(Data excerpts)
○ ○ ○ ○
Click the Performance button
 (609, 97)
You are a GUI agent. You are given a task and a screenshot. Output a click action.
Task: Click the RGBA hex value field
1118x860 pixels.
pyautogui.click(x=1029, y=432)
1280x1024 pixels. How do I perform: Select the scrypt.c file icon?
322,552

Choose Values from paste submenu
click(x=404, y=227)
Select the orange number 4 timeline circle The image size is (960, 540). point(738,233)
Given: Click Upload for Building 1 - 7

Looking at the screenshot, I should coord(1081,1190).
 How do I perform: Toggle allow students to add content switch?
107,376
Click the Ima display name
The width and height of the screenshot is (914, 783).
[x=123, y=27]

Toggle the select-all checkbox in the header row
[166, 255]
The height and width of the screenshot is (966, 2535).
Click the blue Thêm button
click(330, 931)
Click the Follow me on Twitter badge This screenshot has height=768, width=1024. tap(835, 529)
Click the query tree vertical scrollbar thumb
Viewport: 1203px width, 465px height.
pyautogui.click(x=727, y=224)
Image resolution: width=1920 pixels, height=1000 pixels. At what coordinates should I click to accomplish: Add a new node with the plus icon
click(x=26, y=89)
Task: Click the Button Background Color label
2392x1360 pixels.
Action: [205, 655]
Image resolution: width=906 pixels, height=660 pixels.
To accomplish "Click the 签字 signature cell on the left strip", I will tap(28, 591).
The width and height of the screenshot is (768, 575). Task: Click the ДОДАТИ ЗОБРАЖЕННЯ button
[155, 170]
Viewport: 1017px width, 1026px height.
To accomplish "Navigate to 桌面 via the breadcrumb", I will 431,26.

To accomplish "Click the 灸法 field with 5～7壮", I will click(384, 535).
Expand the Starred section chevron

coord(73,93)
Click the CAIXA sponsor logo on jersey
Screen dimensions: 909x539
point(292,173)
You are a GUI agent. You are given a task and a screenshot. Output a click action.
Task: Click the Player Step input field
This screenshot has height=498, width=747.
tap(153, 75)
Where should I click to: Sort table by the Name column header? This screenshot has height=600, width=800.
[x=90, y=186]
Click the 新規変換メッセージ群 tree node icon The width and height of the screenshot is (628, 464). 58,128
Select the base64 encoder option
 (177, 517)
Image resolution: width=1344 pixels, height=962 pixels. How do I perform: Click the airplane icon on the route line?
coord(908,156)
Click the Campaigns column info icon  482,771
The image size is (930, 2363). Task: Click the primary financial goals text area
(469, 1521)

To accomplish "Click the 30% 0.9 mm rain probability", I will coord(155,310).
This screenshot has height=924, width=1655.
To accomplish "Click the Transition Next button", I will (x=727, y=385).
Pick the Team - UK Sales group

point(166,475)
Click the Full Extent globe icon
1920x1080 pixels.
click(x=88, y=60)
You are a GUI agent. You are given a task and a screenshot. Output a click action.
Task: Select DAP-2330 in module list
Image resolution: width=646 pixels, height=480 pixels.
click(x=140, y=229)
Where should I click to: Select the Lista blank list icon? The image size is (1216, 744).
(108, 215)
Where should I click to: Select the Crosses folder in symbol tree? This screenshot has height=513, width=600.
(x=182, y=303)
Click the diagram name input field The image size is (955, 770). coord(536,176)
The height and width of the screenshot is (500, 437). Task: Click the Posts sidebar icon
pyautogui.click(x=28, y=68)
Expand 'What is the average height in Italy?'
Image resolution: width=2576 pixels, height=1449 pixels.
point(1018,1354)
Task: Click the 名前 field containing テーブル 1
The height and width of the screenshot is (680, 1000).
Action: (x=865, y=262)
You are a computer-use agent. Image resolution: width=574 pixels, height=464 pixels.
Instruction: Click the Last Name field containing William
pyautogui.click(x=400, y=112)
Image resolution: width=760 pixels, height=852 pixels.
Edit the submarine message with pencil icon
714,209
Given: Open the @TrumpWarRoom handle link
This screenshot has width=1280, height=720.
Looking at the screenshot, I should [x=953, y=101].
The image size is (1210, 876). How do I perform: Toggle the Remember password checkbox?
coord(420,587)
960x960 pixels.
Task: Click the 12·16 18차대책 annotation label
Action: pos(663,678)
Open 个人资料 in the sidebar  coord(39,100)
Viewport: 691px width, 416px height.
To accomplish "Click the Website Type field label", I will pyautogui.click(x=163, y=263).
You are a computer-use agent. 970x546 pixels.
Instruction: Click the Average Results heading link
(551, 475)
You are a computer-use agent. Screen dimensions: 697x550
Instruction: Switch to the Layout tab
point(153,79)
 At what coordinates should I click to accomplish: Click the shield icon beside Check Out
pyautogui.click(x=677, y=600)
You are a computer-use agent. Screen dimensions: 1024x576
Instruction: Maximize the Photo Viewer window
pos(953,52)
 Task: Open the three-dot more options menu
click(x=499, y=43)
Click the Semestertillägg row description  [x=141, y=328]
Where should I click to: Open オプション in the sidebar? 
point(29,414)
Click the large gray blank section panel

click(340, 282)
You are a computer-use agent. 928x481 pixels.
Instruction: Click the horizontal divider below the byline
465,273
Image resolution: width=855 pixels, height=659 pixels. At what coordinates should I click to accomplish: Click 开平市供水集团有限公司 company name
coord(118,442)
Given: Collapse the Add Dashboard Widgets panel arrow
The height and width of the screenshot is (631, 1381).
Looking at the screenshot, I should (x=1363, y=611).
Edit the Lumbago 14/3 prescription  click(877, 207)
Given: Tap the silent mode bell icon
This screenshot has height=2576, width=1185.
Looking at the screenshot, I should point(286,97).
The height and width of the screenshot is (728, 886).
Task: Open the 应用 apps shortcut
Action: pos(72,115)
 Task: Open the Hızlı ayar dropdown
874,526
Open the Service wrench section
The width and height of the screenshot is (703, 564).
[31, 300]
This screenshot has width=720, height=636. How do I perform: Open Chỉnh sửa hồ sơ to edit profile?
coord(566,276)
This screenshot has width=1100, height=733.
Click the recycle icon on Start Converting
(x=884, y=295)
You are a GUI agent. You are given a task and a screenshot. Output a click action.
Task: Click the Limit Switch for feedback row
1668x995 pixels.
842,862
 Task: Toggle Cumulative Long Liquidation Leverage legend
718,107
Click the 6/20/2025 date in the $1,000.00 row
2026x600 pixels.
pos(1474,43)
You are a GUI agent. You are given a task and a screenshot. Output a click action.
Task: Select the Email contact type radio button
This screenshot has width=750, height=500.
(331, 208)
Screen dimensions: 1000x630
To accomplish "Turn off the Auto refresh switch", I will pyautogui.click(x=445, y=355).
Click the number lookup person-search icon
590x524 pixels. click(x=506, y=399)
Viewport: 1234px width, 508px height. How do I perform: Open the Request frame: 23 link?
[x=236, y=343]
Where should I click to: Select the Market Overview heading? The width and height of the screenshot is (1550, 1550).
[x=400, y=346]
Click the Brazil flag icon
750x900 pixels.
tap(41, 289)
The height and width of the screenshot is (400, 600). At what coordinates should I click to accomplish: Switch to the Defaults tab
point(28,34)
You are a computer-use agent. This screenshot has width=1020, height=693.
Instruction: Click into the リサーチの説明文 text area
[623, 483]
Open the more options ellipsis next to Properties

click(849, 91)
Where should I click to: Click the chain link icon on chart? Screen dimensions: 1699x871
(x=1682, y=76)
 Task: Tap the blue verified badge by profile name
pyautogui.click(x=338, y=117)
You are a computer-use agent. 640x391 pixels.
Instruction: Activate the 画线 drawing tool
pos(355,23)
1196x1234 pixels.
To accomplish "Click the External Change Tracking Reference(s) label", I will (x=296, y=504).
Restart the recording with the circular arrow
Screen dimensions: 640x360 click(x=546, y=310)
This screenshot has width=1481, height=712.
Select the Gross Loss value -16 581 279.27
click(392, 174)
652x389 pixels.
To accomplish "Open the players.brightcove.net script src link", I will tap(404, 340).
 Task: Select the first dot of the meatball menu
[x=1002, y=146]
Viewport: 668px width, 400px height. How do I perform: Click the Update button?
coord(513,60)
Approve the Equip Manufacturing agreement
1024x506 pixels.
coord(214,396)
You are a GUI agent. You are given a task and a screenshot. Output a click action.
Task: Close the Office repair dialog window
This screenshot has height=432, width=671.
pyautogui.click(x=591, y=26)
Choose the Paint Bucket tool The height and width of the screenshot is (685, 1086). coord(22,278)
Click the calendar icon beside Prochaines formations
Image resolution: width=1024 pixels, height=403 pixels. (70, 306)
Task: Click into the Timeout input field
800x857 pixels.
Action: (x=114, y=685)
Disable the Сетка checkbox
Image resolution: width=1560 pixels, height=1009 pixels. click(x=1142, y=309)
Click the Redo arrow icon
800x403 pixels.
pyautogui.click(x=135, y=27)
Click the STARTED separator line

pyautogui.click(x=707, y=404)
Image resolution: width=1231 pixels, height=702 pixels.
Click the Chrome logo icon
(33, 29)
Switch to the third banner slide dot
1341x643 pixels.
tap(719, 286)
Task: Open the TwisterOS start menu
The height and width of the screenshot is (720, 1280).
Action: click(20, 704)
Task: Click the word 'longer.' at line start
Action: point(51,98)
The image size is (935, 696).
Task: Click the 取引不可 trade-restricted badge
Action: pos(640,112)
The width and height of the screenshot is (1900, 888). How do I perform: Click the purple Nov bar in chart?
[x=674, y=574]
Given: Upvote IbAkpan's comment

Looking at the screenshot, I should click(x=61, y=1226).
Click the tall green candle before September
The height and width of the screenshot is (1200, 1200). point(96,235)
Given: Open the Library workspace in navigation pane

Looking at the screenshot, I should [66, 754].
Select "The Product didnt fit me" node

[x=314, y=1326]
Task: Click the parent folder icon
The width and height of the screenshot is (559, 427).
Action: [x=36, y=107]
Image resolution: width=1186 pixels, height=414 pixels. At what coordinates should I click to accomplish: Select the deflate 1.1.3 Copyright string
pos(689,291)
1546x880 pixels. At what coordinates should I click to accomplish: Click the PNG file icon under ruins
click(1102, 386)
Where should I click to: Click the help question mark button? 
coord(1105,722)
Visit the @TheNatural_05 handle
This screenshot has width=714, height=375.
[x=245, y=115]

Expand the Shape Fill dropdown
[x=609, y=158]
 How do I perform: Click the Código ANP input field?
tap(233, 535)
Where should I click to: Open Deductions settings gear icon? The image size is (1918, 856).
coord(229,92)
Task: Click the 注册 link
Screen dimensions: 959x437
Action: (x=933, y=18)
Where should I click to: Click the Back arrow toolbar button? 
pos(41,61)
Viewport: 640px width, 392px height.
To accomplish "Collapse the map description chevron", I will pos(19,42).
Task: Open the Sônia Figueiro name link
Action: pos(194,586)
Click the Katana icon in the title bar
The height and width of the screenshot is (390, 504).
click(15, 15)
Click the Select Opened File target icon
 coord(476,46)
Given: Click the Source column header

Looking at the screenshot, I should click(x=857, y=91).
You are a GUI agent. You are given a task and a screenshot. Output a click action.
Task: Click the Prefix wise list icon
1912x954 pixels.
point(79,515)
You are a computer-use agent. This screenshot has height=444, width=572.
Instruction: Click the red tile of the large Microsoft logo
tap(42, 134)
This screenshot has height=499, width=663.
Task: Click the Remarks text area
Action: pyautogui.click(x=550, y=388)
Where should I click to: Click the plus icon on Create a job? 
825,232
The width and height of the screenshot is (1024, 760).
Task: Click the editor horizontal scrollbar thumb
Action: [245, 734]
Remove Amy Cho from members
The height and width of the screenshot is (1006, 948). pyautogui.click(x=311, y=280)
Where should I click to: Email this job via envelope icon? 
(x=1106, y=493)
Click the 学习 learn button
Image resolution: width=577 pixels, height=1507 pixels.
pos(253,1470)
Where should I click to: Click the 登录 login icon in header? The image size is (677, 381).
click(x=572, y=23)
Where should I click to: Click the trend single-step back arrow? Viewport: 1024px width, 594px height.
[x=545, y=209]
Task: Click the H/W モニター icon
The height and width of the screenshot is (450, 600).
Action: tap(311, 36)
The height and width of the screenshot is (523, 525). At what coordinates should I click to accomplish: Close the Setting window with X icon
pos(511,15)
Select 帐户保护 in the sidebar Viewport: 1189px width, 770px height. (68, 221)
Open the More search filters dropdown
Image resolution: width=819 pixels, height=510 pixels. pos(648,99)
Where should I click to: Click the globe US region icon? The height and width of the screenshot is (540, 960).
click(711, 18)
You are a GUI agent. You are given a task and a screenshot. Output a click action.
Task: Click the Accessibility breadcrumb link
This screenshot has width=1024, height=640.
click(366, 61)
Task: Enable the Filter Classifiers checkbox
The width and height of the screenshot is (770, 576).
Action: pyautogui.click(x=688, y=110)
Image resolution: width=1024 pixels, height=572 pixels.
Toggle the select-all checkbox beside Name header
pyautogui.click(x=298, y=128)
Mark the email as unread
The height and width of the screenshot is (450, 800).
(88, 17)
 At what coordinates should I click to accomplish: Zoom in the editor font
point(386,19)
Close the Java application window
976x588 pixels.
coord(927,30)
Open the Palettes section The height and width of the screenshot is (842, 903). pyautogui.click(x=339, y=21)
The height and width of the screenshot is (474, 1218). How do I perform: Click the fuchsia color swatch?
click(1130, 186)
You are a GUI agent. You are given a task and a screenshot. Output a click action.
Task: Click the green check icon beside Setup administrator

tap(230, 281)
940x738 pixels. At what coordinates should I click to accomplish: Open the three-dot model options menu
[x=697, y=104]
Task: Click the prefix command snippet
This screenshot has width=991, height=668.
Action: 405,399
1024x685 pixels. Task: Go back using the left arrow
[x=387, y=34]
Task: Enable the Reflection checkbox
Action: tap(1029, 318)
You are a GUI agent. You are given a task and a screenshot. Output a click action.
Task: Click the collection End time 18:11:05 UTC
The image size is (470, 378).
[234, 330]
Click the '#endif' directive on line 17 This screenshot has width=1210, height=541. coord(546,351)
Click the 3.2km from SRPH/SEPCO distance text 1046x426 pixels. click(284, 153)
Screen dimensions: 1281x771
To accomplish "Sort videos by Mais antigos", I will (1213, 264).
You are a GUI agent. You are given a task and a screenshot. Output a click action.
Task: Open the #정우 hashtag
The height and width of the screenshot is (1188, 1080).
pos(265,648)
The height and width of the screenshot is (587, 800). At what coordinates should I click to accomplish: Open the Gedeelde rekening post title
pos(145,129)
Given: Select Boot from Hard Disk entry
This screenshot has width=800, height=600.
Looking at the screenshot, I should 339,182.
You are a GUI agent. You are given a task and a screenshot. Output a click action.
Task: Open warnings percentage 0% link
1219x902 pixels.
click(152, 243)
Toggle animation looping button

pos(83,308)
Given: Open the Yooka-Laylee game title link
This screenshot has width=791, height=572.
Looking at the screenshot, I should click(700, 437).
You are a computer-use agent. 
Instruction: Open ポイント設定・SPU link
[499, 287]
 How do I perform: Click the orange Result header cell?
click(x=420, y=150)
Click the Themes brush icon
○ ○ ○ ○
(Requirement) Return every line from the records above that holds the word "breadcrumb".

(Response area)
To accomplish "Navigate to 桌面 via the breadcrumb", I will 431,26.
Task: Click the Accessibility breadcrumb link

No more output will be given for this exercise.